By the time I was done, I was the one who needed the sweat and dirt and dead skin brushed off. I would need help to get off the floor, but wasn’t sure my brothers were brave enough to come near me. Thunder wouldn’t bother them as long as I was here.
“Open his gate and let him out,” I called to my brothers. One of them would make sure it happened.
Once the door was open, Thunder looked back at me. “Go on.” He snorted once and then trotted out into the paddock. “Someone get me off this fucking floor.”
Hudson and Emerson each grabbed an arm and hefted me up into the chair. I rolled out, and the door was closed and locked behind me. I didn’t stop to wait for them. I pushed myself forward toward the open barn door and the fresh air just beyond it.
When I got to the entrance, I eyed the ramp and, instead of waiting for help, I pushed myself off and down the ramp.
My arms were strong enough to hold me back, but my emotions kept me from seeing reason.
My anger and frustration at the chair I was stuck in, maybe for the rest of my life, had me dismissing the notion that I couldn’t take care of myself.
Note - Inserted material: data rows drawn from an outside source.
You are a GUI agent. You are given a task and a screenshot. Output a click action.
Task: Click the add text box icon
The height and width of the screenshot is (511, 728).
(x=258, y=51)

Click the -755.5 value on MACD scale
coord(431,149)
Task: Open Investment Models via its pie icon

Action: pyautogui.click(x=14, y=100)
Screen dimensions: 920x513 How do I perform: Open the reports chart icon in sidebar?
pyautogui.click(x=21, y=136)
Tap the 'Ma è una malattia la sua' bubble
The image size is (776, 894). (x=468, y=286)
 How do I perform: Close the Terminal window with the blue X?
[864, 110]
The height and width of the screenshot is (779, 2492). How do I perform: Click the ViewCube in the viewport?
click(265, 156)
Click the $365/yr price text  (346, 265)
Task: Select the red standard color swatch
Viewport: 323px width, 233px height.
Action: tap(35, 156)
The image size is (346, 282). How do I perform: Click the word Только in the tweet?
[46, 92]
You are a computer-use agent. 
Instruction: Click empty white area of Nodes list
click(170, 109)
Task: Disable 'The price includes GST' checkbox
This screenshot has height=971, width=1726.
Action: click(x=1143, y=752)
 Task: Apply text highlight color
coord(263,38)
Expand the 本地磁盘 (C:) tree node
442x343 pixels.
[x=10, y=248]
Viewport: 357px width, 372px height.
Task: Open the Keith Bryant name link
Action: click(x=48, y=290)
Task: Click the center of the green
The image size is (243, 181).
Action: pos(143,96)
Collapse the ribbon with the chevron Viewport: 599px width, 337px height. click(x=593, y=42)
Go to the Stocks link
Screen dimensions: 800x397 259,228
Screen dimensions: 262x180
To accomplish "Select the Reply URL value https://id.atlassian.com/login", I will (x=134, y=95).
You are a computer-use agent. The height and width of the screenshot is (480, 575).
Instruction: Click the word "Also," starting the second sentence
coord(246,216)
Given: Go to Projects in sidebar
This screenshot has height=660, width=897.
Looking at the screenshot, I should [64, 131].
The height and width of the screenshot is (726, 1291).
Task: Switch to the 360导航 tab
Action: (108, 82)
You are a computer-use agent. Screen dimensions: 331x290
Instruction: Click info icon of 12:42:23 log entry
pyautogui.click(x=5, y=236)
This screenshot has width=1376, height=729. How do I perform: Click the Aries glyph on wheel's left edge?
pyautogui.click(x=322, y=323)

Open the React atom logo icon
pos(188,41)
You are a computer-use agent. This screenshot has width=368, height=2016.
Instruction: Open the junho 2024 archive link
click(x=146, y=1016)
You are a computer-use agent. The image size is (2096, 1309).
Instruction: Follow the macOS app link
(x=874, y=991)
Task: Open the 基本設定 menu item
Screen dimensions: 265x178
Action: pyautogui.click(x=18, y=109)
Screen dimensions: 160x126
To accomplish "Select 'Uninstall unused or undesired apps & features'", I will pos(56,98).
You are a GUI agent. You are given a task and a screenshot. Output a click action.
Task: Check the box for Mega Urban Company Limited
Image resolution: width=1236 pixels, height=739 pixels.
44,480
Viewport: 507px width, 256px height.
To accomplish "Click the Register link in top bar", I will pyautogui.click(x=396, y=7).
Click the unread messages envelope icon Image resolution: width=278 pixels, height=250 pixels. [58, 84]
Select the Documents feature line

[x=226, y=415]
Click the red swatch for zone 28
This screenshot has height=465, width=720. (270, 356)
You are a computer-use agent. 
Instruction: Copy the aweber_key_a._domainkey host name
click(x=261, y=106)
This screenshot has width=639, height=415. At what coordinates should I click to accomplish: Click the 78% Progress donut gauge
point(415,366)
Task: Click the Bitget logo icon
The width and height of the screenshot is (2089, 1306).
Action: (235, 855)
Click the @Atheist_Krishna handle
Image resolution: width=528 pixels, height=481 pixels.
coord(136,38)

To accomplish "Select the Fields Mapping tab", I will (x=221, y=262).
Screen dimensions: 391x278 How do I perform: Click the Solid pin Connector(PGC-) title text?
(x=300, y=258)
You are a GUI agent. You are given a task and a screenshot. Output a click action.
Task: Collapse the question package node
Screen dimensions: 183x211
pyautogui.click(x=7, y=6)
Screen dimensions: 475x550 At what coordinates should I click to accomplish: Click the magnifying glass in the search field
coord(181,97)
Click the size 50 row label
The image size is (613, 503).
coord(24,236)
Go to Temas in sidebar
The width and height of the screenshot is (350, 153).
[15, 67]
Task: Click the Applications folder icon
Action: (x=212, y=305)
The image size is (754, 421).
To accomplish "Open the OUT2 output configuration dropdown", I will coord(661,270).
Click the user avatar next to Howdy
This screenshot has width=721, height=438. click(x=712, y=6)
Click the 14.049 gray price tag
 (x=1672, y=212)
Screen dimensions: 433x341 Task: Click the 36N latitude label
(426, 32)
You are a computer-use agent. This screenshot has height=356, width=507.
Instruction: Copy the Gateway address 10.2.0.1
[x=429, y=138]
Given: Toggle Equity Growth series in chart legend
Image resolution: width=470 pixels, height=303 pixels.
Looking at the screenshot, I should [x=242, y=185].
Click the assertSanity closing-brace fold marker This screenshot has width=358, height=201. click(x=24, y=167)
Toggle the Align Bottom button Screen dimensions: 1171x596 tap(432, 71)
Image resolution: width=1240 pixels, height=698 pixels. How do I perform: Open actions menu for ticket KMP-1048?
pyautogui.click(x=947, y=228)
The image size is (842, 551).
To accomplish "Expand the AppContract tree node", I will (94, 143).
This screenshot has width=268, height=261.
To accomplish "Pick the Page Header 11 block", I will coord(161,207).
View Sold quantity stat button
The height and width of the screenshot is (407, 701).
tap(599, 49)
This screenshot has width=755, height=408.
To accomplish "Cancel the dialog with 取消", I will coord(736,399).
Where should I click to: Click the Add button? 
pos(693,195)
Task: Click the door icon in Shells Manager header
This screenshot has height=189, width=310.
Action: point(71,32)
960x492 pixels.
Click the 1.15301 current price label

I hit the ramp lip and shoved myself forward. The wheels began to roll, and my fingers twisted in the spokes as I hit the bottom and fell forward, my body landing on the ground.
The fucking chair on top of me.
“Goddammit!”
“Gray, you gotta take it easy,” Addie cried as she pulled the chair from my back. “You’ll hurt yourself.”
“What more can I do, Addie? Break my fucking back?”
I saw the tears well in her eyes, and I cursed myself for being an asshole.
“I’m sorry, Addie.” I closed my eyes and lay back on the grass.
It wasn’t her fault, and I shouldn’t be taking it out on her.
“I should leave your ass there,” Carson growled.
“You probably should.”
“Let’s go.” Carson and Hudson lifted me from the ground, while Emerson held the chair in place. Once I was fully seated, he began to push rather than let me move myself. I leaned my elbows on the armrests and clasped my hands together.
It was my job to take care of them. Instead, I was a fucking invalid that had to be wheeled around like a goddamn baby in a carriage.
We got to the house, and I glared at the steps I had walked up and down every day more than once in the past thirty-plus years. I’d never realized how many everyday things I’d taken for granted until I couldn’t do them anymore.
“We’ll get a ramp built tomorrow,” Hudson said behind me. I ignored him. I didn’t want a fucking ramp; I wanted to walk. What I wanted was for my brain to tell my fucking legs to move.
“Luckily, you sleep in the master bedroom on the ground floor, so we didn’t have to move shit around. We got a shower chair, but I guess you’ll need help to get into it.”
Emerson was babbling. It was what he did when he was nervous. Hudson hadn’t said a word since we entered the house, and Addie wouldn’t look at me. I might have thought it was because I yelled at her, but she looked guilty.
“What aren’t you telling me?” I asked when they stopped the chair in the living room. “And where the hell is Tyson? ”
“Tyson is at the clubhouse. King has him doing shit as a punishment for what he did,” Carson explained.
“Well, that’s not fair,” Addie muttered.
“Girl, be thankful you aren’t in the club or you’d be right beside him.”
“As if King would ever allow a girl in the club.”
I looked at my baby sister. It wasn’t the first time I had wondered if she wished she’d been born a man.
Carson sat on the coffee table in front of me. He waited for me to meet his eyes before he said, “We’ve hired someone to help you around the house.”
“What the fuck for?”
“Because you need physical therapy and you need to learn how to adjust to being in that chair if, God forbid, you don’t get your legs back.”
I glared at my oldest brother. “I will get my fucking legs back.”
“I hope you do. But we have to be realistic. What was it Dad always said? ‘ Expect the best but plan for the worst .’ That’s what we’re doing.”
My shoulders slumped against the back of the chair. Carson was right. No matter how hard I worked, there was a chance I would never walk again.
“Fine, who did you hire?” No sooner was the question out of my mouth, but the front door opened, and the woman I was in love with walked in.